BTW: I admit to having no idea why anyone would follow me, but I am always surprised to see people post "I got some new followers. Why are you following me?" Because it's Twitter - that's what we do.

Of course, I don't ever want to ask because I figure it would lead at least a few people to say, "You know, why AM I following her?"

Posted by: Vox at December 8, 2008 10:23 AM

I follow you because I am new and you followed me first... no idea how you found me though... maybe through #tcot.

If you are wondering why people follow you, aside from your witty banter, your twitter-pic probably keeps em hanging on ;)

Posted by: cacoop at December 9, 2008 11:09 AM

I have to agree with you on every point you made here Vox. Now that I have been doing it, I now get it and the appeal. Weird how this happens with every single person who now tweets.

I also can see this being something valuable in media, politics and so on. I'm also trying to use it in the employment arena - though I'm struggling what to tweet about on my career twitter account because I can't keep saying, "I'm looking for a job or updated the resume, etc." over and over - so that one is a work in progress right now. I haven't gotten anything out of that account yet.... but I know that will take off soon.
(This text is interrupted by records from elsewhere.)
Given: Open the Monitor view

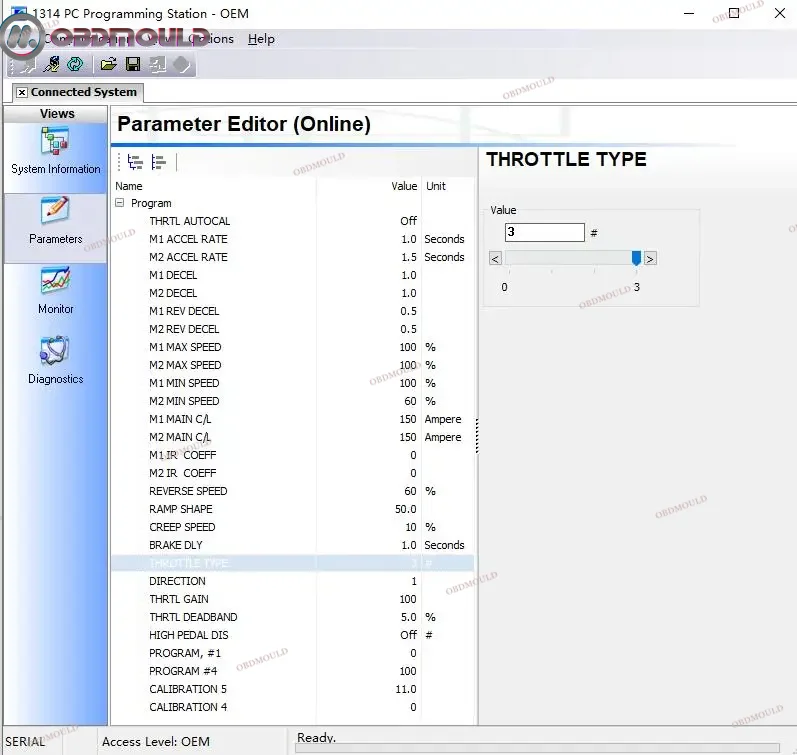Looking at the screenshot, I should 55,289.
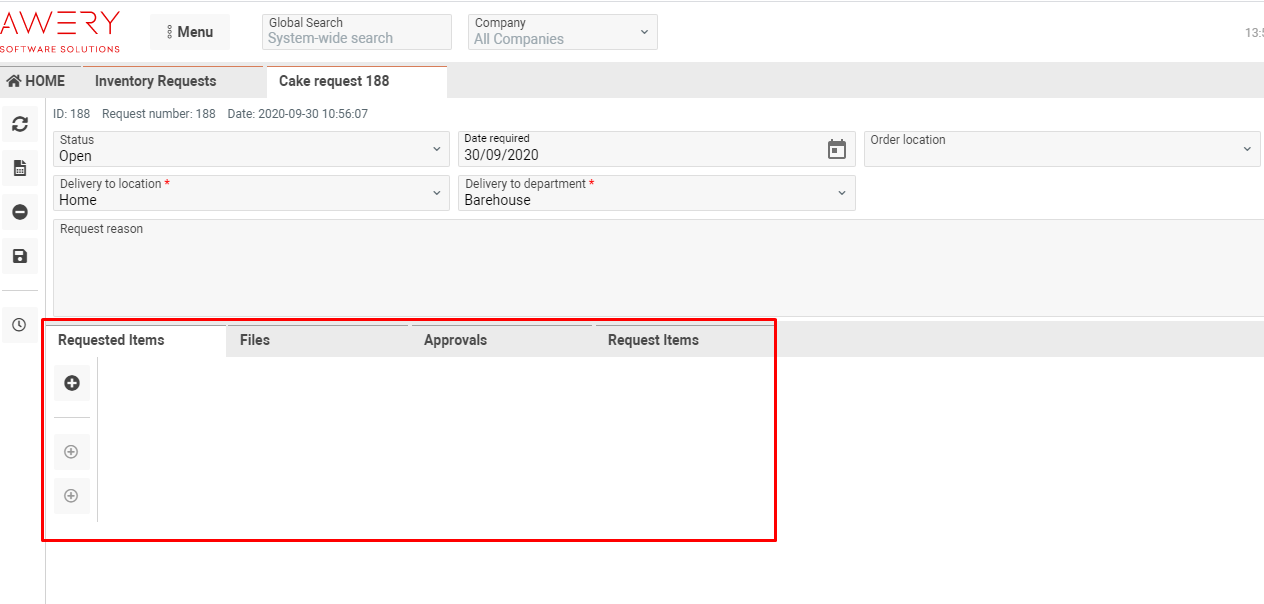Click the minus circle icon in sidebar
Image resolution: width=1264 pixels, height=604 pixels.
click(19, 212)

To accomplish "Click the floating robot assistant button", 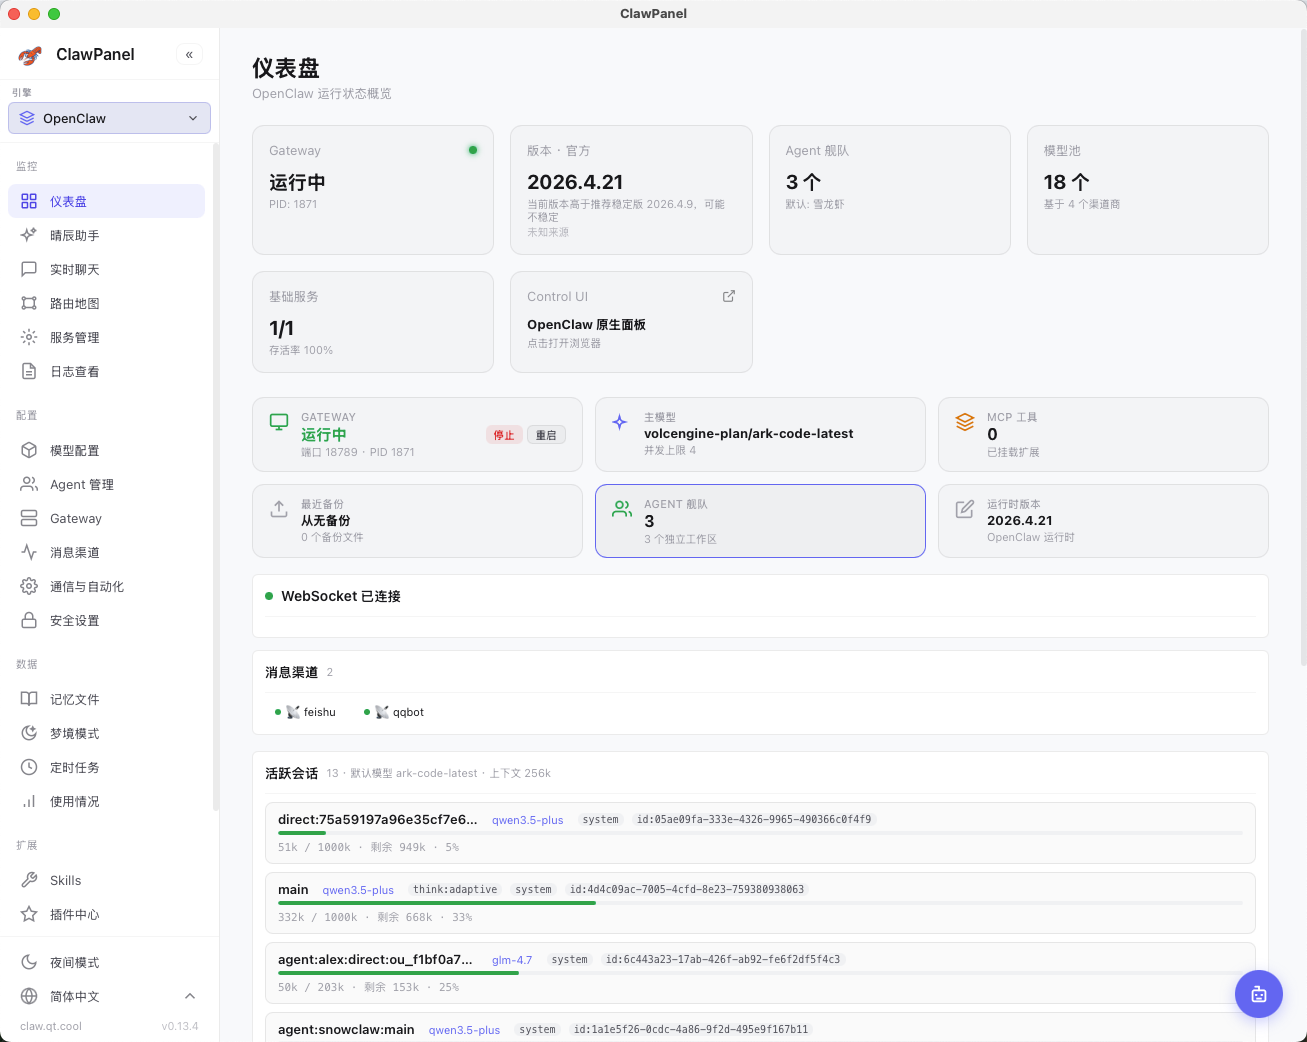I will point(1258,994).
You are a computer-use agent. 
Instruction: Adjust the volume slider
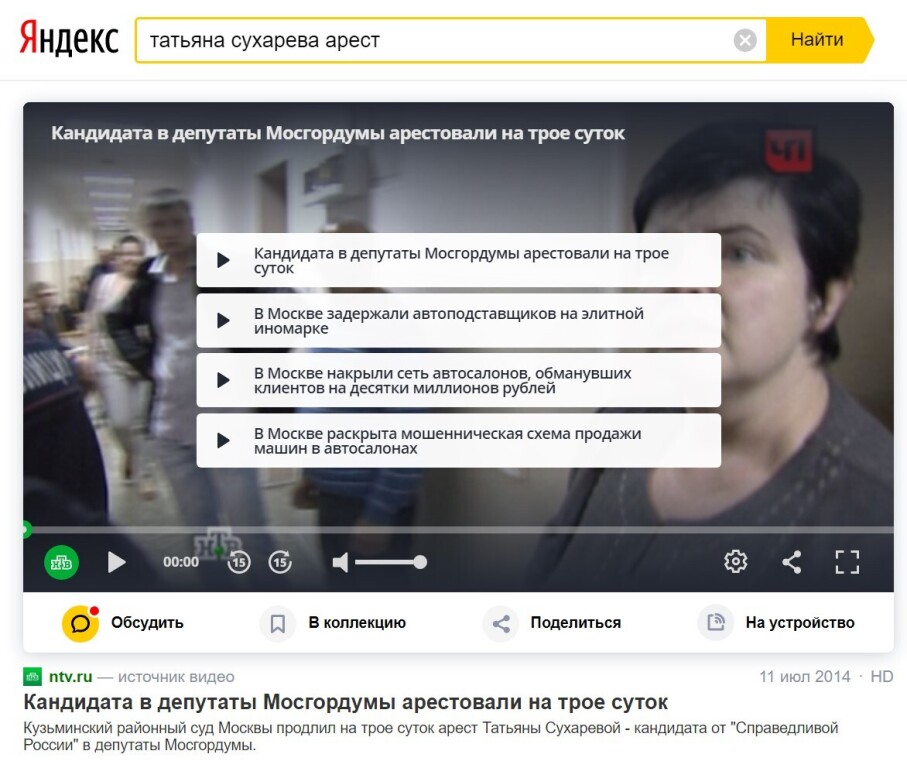pos(390,563)
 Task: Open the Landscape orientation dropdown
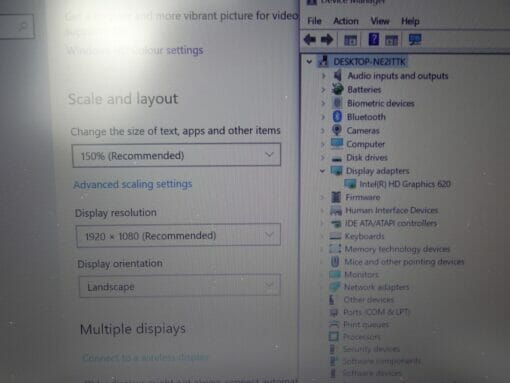180,286
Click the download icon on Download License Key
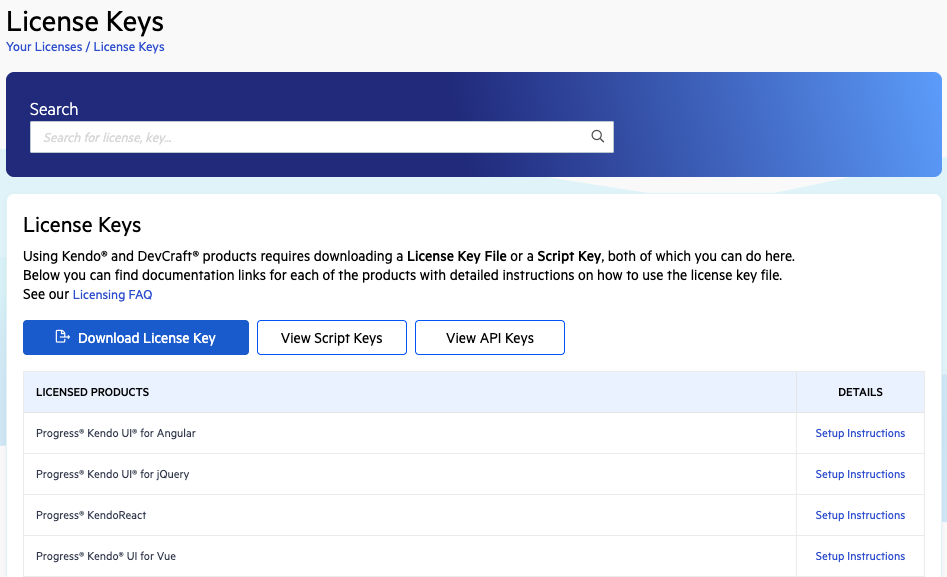 [x=63, y=337]
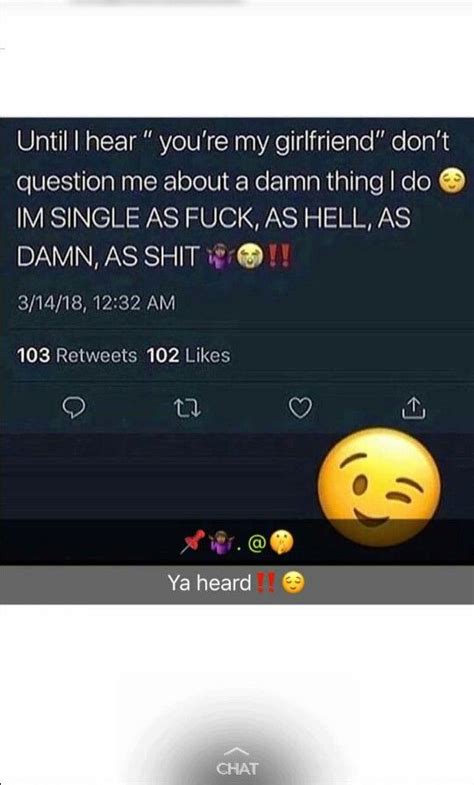Viewport: 474px width, 785px height.
Task: Tap the red pushpin emoji
Action: click(193, 542)
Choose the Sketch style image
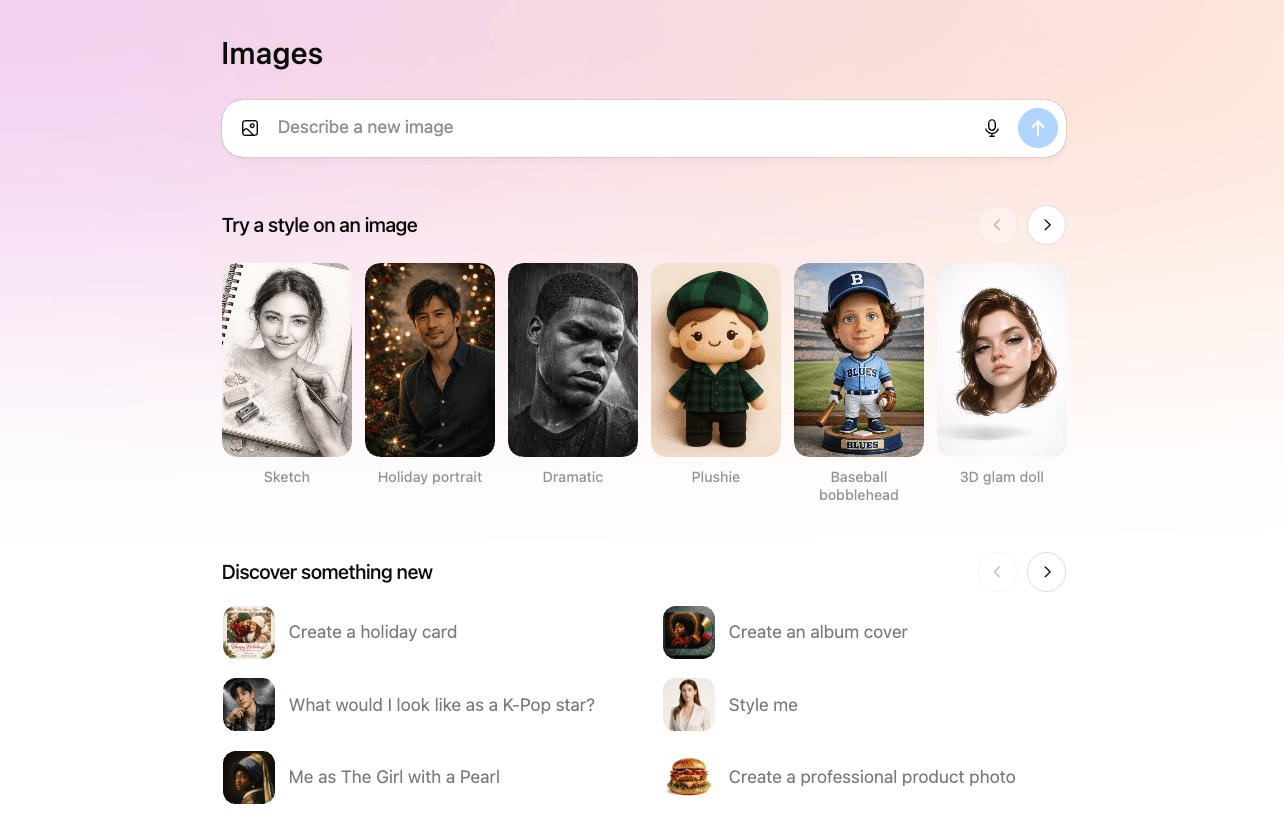The image size is (1284, 827). tap(287, 360)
Just a gut feeling it will be a good way to network very soon.

The one thing I have struggled with is to follow someone who is following me. The question is... to follow or not to follow? Some people, even if they follow me, I don't find their twitter interesting enough to follow just because they are following me. Lately though, my biggest fault is I haven't been adding people to my followers list just because they are jumping on my list to follow me faster and faster and just haven't had the chance to check em out yet and reciprocate. ha!

Posted by: Martini Girl at December 9, 2008 02:50 PM

oh... here is one really annoying thing that makes it also difficult. I have the personal twitter account and I have one I created for career networking... the sucky thing about this is that Twitter doesn't let me log into both at the same time. If I have the one logged up and then open a new tab with it just shows me as signed in on the one. So I have to sign out completely on one to log onto the other. This makes it a hassle and defeats what I'm trying to do effectively. I want to be able to have them both up at the same time. Gah.

Posted by: Martini Girl at December 9, 2008 02:57 PM

All I know is you are Sexy and Twitterliscious!!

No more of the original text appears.